┌─ DATASET EXCERPTS
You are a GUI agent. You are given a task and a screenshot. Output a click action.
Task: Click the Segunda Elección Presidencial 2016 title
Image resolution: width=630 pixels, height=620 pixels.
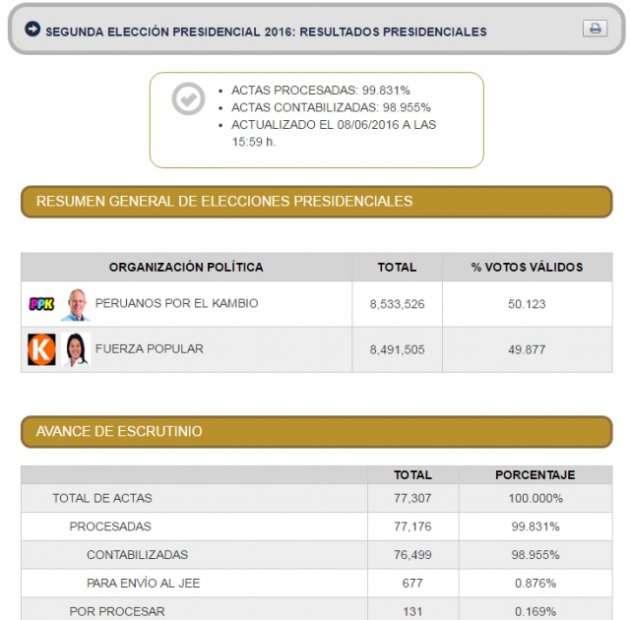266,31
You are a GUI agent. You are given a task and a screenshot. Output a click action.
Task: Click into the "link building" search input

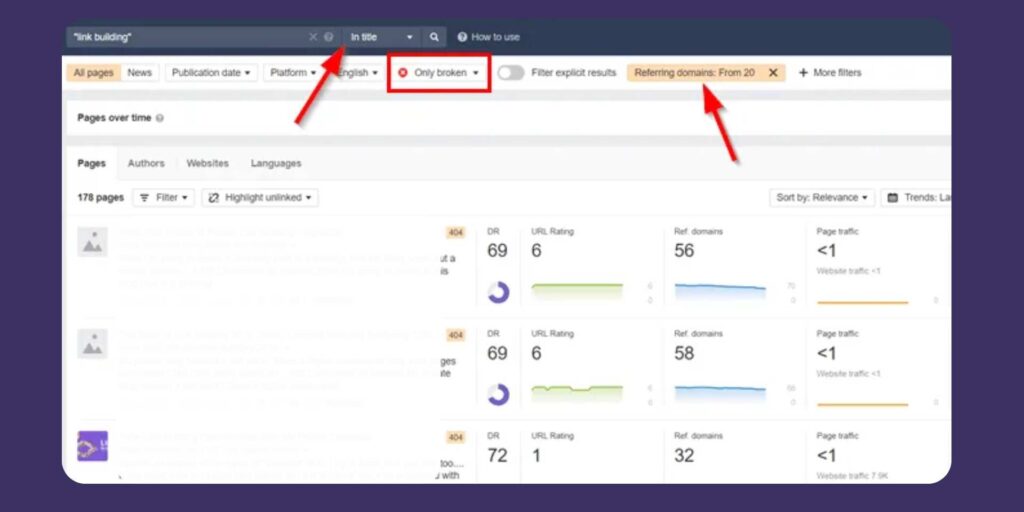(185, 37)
└─
┌─ DATASET EXCERPTS
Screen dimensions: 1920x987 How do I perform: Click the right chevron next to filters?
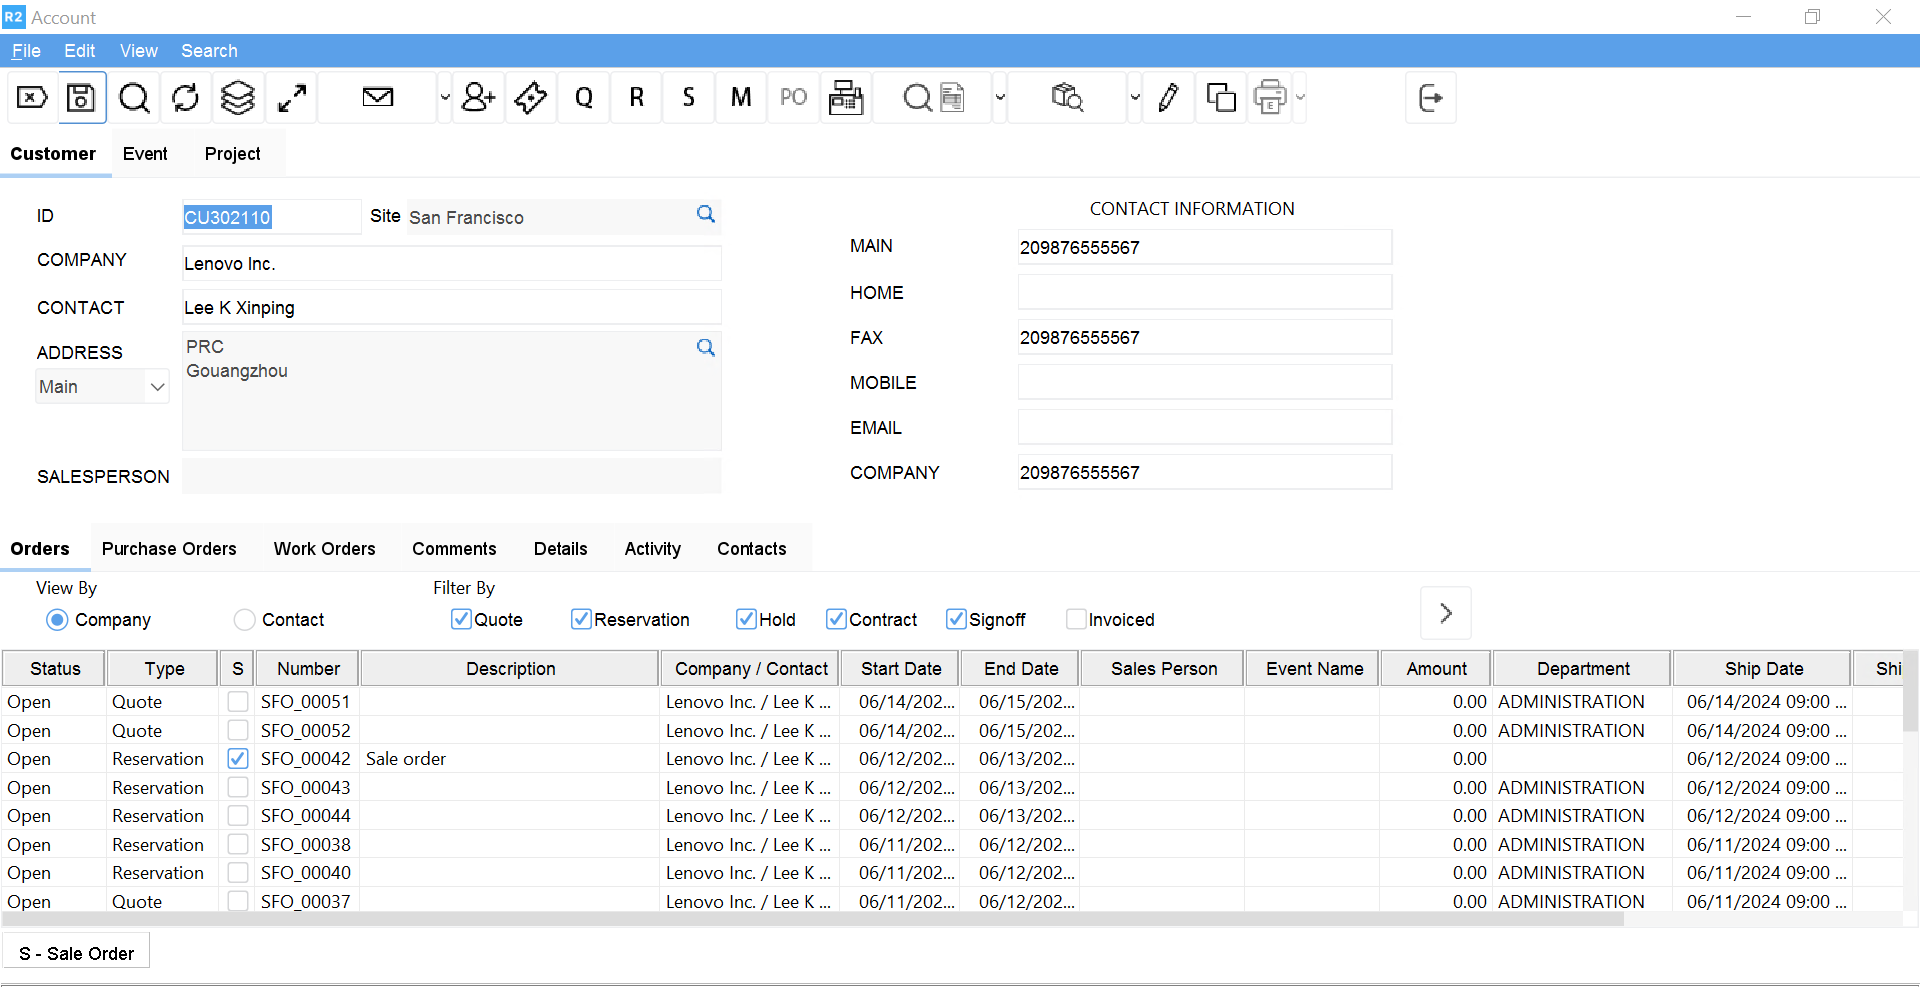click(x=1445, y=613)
└─
* **DIRECTIVE**: Copy out the entries word for word, from the line containing "Screen dimensions: 1920x987" through the line containing "click(x=1445, y=613)", with both of those lines included. Leave the pictures out of your copy.

* **TASK RESULT**:
Screen dimensions: 1920x987 How do I perform: Click the right chevron next to filters?
click(x=1445, y=613)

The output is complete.